Het hof heeft de beschikking van de rechtbank beoordeeld en is van mening dat de gronden waarop deze berust, voldoende zijn om de voorlopige hechtenis te rechtvaardigen. De raadsman had aangevoerd dat het openbaar ministerie niet-ontvankelijk verklaard moest worden vanwege het niet verstrekken van dossiers van medeverdachten, maar het hof oordeelde dat dit geen reden was om de vordering tot verlenging van de gevangenhouding af te wijzen. Het hof benadrukte dat het in- en uitvoeren van verdovende middelen de rechtsorde schokt en dat de ernst van de verdenking, evenals het internationale karakter ervan, een risico met zich meebrengt dat de verdachte opnieuw een misdrijf zal begaan.

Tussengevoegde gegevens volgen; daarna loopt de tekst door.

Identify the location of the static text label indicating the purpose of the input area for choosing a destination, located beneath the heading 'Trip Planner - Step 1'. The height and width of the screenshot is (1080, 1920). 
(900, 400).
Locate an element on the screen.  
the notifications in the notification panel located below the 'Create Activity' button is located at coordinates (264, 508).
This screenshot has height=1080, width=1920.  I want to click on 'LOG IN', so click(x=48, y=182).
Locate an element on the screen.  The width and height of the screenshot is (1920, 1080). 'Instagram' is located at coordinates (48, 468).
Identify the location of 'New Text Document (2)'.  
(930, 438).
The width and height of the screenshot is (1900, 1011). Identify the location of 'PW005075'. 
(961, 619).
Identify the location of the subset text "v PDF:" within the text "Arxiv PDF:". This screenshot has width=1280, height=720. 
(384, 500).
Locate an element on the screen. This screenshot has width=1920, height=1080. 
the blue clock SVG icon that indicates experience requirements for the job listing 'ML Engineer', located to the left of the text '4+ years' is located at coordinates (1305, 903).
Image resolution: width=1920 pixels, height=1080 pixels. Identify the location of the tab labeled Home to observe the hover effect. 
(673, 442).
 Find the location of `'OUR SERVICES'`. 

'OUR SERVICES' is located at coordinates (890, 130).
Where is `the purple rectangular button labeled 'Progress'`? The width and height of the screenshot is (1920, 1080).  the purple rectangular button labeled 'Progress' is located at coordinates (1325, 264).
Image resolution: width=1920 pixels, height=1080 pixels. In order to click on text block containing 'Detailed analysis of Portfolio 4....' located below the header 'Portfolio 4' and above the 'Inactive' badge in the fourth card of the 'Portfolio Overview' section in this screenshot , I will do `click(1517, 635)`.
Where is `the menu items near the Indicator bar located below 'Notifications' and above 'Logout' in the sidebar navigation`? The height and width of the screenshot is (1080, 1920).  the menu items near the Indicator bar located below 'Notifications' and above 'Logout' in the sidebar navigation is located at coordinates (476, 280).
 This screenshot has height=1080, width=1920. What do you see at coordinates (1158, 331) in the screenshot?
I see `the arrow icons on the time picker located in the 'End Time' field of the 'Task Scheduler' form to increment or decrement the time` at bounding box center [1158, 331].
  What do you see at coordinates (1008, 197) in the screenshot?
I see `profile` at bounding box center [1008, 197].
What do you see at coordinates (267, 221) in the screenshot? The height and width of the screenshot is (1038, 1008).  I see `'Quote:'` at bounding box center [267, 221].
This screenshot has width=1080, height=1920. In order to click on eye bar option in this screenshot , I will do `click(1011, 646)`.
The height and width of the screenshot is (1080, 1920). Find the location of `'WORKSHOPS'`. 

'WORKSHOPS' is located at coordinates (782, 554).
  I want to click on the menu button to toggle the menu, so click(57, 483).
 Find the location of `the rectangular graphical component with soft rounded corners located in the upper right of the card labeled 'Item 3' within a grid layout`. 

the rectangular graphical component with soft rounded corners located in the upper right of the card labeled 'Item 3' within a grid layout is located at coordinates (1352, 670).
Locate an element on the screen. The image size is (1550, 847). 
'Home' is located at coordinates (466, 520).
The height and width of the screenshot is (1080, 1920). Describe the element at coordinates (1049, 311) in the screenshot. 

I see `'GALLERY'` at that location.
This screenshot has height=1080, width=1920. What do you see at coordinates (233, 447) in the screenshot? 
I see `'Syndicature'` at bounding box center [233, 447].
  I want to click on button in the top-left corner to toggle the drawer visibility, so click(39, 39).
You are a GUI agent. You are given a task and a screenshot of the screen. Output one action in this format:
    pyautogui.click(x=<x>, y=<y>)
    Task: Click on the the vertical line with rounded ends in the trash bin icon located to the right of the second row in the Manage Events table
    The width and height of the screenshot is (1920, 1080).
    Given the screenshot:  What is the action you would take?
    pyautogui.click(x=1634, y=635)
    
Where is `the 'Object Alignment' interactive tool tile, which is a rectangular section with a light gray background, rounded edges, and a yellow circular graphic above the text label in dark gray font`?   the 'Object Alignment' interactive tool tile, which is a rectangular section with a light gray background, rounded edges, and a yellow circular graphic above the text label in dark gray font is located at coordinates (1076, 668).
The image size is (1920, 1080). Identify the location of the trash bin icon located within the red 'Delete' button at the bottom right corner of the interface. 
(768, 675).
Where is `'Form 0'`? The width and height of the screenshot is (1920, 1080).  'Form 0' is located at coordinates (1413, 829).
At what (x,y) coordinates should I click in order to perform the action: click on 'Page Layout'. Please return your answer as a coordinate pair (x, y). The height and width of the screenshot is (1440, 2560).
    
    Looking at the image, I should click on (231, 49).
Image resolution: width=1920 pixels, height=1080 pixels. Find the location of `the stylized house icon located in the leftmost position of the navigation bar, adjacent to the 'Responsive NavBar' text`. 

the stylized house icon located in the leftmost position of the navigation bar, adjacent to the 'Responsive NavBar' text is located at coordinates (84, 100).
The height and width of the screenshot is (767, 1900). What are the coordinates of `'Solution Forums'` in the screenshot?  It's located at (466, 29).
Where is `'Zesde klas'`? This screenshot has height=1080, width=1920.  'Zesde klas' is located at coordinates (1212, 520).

Uiteindelijk heeft het hof het beroep tegen de bestreden beschikking afgewezen, voor zover dit aan het oordeel van het hof was onderworpen. De beslissing werd genomen door de voorzitter en twee raadsheren, met mr. D. Boessenkool als griffier. De advocaat-generaal heeft de beschikking ter kennis van de verdachte gebracht.

Uitspraak

15/871015-17
GERECHTSHOF AMSTERDAM,
MEERVOUDIGE STRAFKAMER, RAADKAMER
BESCHIKKINGin raadkamer op het hoger beroep in de zaak van
[appellant],
geboren te [geboorteplaats] op [geboortedatum] 1994,
zonder vaste woon- of verblijfplaats hier te lande,
opgevende als verblijfsadres: [adres] ,
thans verblijvende in [detentie] ,
tegen de beschikking van de rechtbank Noord-Holland, locatie Haarlem van 23 augustus 2017, voor zover houdende bevel tot verlenging van de geldigheidsduur van zijn gevangenhouding.

De feiten en de rechtsgang

Het hof heeft kennis genomen van de akte van de griffier van de rechtbank Noord-Holland, locatie Haarlem van 24 augustus 2017, waarbij namens de verdachte hoger beroep is ingesteld van voormelde beschikking van die rechtbank.
Het hof heeft gezien de beschikking waarvan beroep en heeft kennis genomen van de stukken betrekking hebbend op de voorlopige hechtenis van de verdachte en heeft gehoord de advocaat-generaal en de verdachte, bijgestaan door diens raadsman mr. J.J. Mul.

De beoordeling

Het hof verenigt zich met de beschikking waarvan beroep, voor zover aan het oordeel van het hof onderworpen, en de gronden waarop deze berust.
Het hof acht hetgeen de raadsman heeft aangevoerd over het al dan niet verstrekken van de dossiers van de medeverdachten, wat hier ook van zij, in deze geen reden om het openbaar ministerie niet-ontvankelijk te verklaren in de vordering tot verlenging van de geldigheidsduur van de gevangenhouding.
Het hof sluit zich voor wat betreft de ernstige bezwaren aan bij de motivering van de rechtbank zoals opgenomen in het bevel gevangenhouding.
Het hof stelt voorop dat het in- en uitvoeren van verdovende middelen in beginsel een feit is dat de rechtsorde schokt. Dit rechtvaardigt de voorlopige hechtenis van de verdachte. Het hof ziet in dit geval geen aanleiding om daar anders over te oordelen, mede gelet op de hoeveelheden waar het hier om gaat.
Voorts is het hof van oordeel dat op grond van de ernst en de omvang en het internationale karakter van de verdenking er ernstig rekening mee moet worden gehouden dat de verdachte een misdrijf zal begaan waardoor de gezondheid of veiligheid van personen in gevaar kan worden gebracht.
Gelet op het vorenstaande acht het hof artikel 67a, derde lid, Wetboek van Strafvordering thans nog niet aan de orde.
15/871015-17

De beslissing

Het hof:
WIJST AF het beroep tegen de bestreden beschikking, voor zover aan het oordeel van het hof onderworpen.
Deze beschikking is gegeven op 13 september 2017 in raadkamer van dit hof door
mr. M.M.H.P. Houben, voorzitter,
mrs. J.L. Bruinsma en N.R.A. Meerbeek, raadsheren,
in tegenwoordigheid van mr. D. Boessenkool als griffier.
De advocaat-generaal bij dit gerechtshof brengt vorenstaande beschikking ter kennis van de verdachte.